When it comes to services, I would say we are seeing a slowdown -- it's -- I don't know if abrupt is the right word to use there, but we did see kind of a slowdown. I wouldn't say that it's across the board. I don't want to get into specific carrier by carrier, of course. But some carriers continue to plug right along and thus have slowed down a little bit. Again, it's not unexpected from our view. When it comes to the final part of your question, in terms of the construction services, that's always been a pretty small part of our business. We've been maybe a little different than some of our competitors from that perspective. It is a small piece and it continues to be a small piece of our business. Most of what we do is in the permitting zoning engineering kind of those preconstruction activities. We do some construction services and deployment but not a lot.

Batya Levi
Analyst at UBS Group

Got it. Thank you.

Rod Smith
Executive Vice President, Chief Financial Officer and Treasurer at American Tower

You're welcome.

Operator

And our last question will come from Phil Cusick with JPMorgan. Please go ahead.

Richard Choe
Analyst at JPMorgan Chase & Co.

Hi. This is Richard for Phil. Just wanted to follow up on the grooming comment that you made earlier. Does that typically last for just a few quarters? Or is that something longer? And then I have one more.

Tom Bartlett
President and Chief Executive Officer at American Tower

Yes.
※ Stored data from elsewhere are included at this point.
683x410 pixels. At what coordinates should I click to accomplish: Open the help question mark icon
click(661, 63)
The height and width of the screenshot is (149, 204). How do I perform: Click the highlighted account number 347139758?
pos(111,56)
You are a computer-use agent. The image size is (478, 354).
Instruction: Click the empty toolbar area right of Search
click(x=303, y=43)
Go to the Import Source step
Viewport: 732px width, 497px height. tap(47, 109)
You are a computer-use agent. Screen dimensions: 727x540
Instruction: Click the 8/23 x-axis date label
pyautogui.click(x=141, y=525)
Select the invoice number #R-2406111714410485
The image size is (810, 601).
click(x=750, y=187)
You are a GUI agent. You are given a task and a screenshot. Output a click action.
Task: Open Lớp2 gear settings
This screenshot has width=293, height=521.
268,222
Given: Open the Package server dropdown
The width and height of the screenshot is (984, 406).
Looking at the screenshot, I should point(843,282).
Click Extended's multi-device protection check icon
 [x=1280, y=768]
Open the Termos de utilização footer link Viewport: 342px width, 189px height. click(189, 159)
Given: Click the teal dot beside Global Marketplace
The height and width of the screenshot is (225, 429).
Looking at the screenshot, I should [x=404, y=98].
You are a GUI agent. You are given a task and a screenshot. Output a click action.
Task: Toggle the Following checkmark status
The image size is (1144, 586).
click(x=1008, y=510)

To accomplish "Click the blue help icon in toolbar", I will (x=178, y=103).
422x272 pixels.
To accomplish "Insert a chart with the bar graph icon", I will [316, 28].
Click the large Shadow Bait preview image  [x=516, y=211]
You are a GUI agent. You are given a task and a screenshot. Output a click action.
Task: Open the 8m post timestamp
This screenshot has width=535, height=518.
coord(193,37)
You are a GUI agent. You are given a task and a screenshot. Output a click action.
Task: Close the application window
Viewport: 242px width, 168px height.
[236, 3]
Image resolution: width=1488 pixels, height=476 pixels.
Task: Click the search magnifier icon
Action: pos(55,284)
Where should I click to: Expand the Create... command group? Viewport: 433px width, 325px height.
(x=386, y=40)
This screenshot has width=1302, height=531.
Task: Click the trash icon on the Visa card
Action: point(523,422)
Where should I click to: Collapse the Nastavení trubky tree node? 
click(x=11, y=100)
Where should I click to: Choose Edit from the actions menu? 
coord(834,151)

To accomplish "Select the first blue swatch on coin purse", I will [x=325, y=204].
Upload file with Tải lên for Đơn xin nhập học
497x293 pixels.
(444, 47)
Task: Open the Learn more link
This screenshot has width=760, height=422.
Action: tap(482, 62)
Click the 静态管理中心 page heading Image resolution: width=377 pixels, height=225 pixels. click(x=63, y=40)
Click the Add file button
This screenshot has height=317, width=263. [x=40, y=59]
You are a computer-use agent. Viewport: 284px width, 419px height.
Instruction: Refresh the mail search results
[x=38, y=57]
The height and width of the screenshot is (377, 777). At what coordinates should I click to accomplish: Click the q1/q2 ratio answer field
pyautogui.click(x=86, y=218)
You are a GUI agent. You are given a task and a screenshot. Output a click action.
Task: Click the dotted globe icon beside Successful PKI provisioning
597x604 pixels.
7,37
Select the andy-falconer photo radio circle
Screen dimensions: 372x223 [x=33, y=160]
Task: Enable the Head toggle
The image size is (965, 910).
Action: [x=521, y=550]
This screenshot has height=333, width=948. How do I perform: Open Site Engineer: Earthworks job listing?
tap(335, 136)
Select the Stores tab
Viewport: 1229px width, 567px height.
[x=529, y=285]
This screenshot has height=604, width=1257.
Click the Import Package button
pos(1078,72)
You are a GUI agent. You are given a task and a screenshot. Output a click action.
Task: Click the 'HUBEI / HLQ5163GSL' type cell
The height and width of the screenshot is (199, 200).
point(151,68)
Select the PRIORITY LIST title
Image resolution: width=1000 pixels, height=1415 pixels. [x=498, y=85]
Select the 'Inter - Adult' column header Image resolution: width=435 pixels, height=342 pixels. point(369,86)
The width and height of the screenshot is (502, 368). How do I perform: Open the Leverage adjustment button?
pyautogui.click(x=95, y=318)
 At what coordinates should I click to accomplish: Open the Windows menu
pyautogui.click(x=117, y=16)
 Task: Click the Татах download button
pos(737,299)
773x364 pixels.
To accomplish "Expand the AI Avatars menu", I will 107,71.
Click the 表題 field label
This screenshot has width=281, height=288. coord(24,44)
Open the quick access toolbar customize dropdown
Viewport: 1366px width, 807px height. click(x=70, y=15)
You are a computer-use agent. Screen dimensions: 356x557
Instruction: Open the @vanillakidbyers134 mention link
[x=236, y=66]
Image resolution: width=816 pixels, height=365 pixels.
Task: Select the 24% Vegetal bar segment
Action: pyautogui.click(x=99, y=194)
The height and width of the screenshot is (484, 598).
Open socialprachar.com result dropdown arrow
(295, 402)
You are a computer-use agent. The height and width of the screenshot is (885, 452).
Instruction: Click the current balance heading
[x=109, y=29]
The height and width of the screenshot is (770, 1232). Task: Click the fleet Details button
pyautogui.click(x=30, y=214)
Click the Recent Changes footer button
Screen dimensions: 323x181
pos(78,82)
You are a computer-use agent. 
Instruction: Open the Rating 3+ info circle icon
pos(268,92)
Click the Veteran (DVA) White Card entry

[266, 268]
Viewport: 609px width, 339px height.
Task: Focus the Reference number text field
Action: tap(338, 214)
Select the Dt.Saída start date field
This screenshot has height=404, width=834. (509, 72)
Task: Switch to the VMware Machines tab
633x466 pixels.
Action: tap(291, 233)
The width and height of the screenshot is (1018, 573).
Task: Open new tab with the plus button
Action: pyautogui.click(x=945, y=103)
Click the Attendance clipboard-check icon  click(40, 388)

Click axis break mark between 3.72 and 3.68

I mean, it depends -- it will be depending on the carrier that on the customer themselves. Typically, the as we've said in the past, I mean, things happen in the form of sign ways. We see heavy build, then we'll see a lighter build as it gets filled. I mean the carriers aren't going to be spending the money ahead of time until they see the network demand. And so there will be certain locations, certain geographies, urban parts of the market, mortgage and is more of the suburban, where you can see shorter cycles on the Grooming side. So it really depends on the customer. And it's -- you can't really come up with a kind of an average, if you will, overall.

Richard Choe
Analyst at JPMorgan Chase & Co.

Got it. And then on the expense side, are you seeing any pressure in the domestic business on ground lease renegotiations on renewals, given where CPI or inflation is?

Rod Smith
Executive Vice President, Chief Financial Officer and Treasurer at American Tower

No, Richard, I would say we're really not. I mean we have long-term leases on the vast majority of these sites. We either own or have 20-year leases on more than 70% of our sites approaching 75%. So we're in good shape from that perspective. And we do a lot of work well ahead of expirations of the ground leases to renew these things and kind of move the exploration data out or by the land through our capital program. So we don't see and we're really not exposed to any short-term significant spikes in land rent because of an inflationary environment. On average, our land goes up in line with our revenue in that 3%, 3% to 4% range.

Richard Choe
Analyst at JPMorgan Chase & Co.

Great. Thank you.

Rod Smith
Executive Vice President, Chief Financial Officer and Treasurer at American Tower

You're welcome.

Operator

I'll now turn the conference back to the leadership team for closing comments.

Adam Smith
Senior Vice President, Investor Relations at American Tower

Thanks, everyone, for joining today's call. Please feel free to reach out to myself or the Investor Relations team with any further questions. Thank you.